And now that I’ve learned how to love myself and love the life I have now (except for my boss), I know now that I shouldn’t chase butterflies and rainbows by having a partner. I can have peace and contentment this way. I just have to forgive myself for falling for a person who just used me and didn’t care a fig about me. I attribute that to my being unwell. I wasn’t in a good place that time. I haven’t healed from the trauma of my marriage when I jumped into a relationship that I thought would heal me.
Wrong. Wrong. Wrong. In so many levels. That’s how children of divorces end up getting screwed growing up. So much pain and wounds get inflicted when the mother jumps into a relationship quickly and force the children to have a relationship with a stranger and expect to form a family. It’s a selfish move on the mom’s part, in my opinion and I fell into that rut.

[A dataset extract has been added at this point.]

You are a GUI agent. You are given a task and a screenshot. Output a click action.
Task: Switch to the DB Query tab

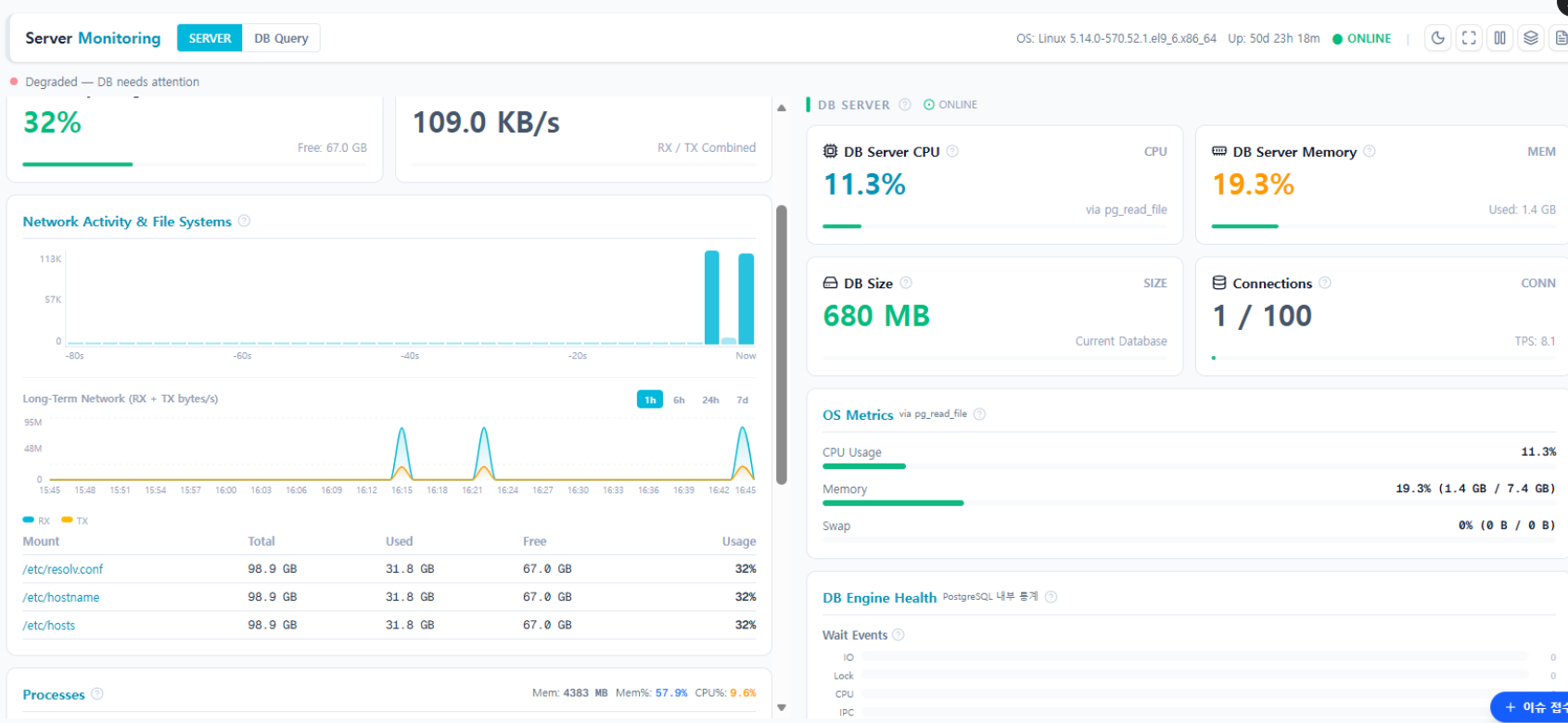[x=281, y=38]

But of course, I can’t fault moms in my position then because we want to feel loved and validated. But that really creates so much more problems because you need to grow and love yourself first at the same time you need to love your children while they grow. You grow with your children. I had to walk through hell before learning that.

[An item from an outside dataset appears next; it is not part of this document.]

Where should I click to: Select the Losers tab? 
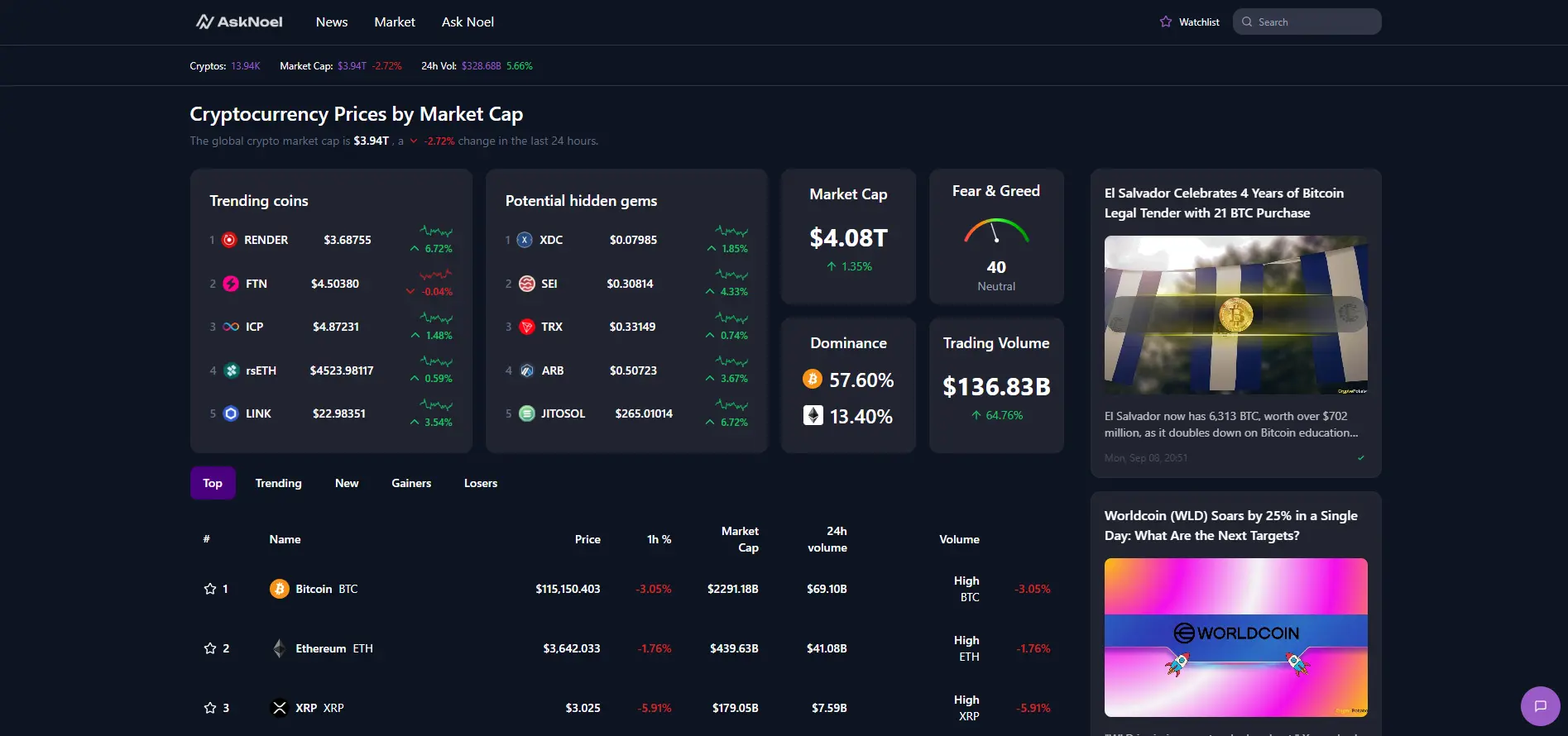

So yes, I’ve come so far from where I was 4 years ago. I need to forgive myself to have complete healing. Until then, I’m not yet ready to encounter my demon in person.
I had been busy cooking and cleaning as I hosted lunch for my bffs. Exchanged gifts and quick stories. Then my house was invaded by kids—my daughters and their friends who are hanging out in our house.
It’s better that I have these kids in my house rather than worry where my kids are during their free time. That’s why I figured I needed a bigger screen because they are here at least twice a week.
Let me figure this out until next week. I’m still deciding if I should book a hotel for the New Year’s countdown in Makati or in the new Solaire Casino Resort in QC. Neyo will be performing and do the countdown there.
Two days ago, four years back, I was so gutted. Every year since then I also did my count up (not down). This year I completely forgotten all about it.
I woke up from a terrible dream. I was working. Chasing a story. I was preparing to go to an event when my former boss in my former life as a local reporter appeared and wanted to give me pointers. I was so annoyed with him because I felt like he was holding me back when I was already running out of time. In my dream I felt so bad for having scooped by rival media outlets.
When I opened my eyes, I realized it was just a dream and I’m already on holiday.
This means I’m so stressed about work because I still dream about work.
I told Kr yesterday that I had been feeling bad for quite a while again even after figuring out a way how to ignore my boss by filtering whatever she is saying. Maybe I’m already exhausted that’s why I could no longer filter her, Kr said.
I told her our boss is wearing me down; she has been treating me like I know nothing. She even joined my call with a Singapore PR firm that was pitching stories from their clients like I don’t know how to handle such. She has been scolding me almost every week for every little thing. She even gaslighted me into thinking that it was terrible of me for taking a long break when many editors are going to be off. I said I just was taking 7-8 days off but it just so happens that there are many public holidays in the Philippines during the Christmas season that it looked like I would be off for more than two weeks.
I felt so ghastly—thinking I was being selfish—that I didn’t start my holiday yesterday. I was still replying to chats and emails, still coordinating with journos, getting comments from parties for a story I was doing with another reporter. I shaved off a day from my official holiday because I felt awful. Or rather my boss made me feel awful.
Kr told me to ignore my manager. She asked how many times have I held the fort almost by myself when all of Asia shuts down during East Asia festivals, especially during Lunar New Year? “No, you deserve this break. Go, ignore her,” Kr told me.
Why is she doing this to me?!
Two Koreans in this lifetime have been horrible to me and made me feel dreadful about myself, made me feel like I’m less of a human being. I’m starting to hate Koreans now.
I edited two stories and rewrote one because it was problematic and all those kept me working until 9 pm today. I did a 9 to 9 🤦🏻♀️ so my brain is so dead right now.
When I woke up this morning at 8 am (I go back to sleep at 5:30 or 6 am after cooking breakfast for my kids), I debated with myself whether I would work my butt off today or just call it a day after the call with my team at noon.
I was writing the headline for the story I was supposed to submit today when that problematic story burst into my mailbox. My own story that I was drafting became totally forgotten.
Should I still draft it tomorrow when I’m technically already on leave?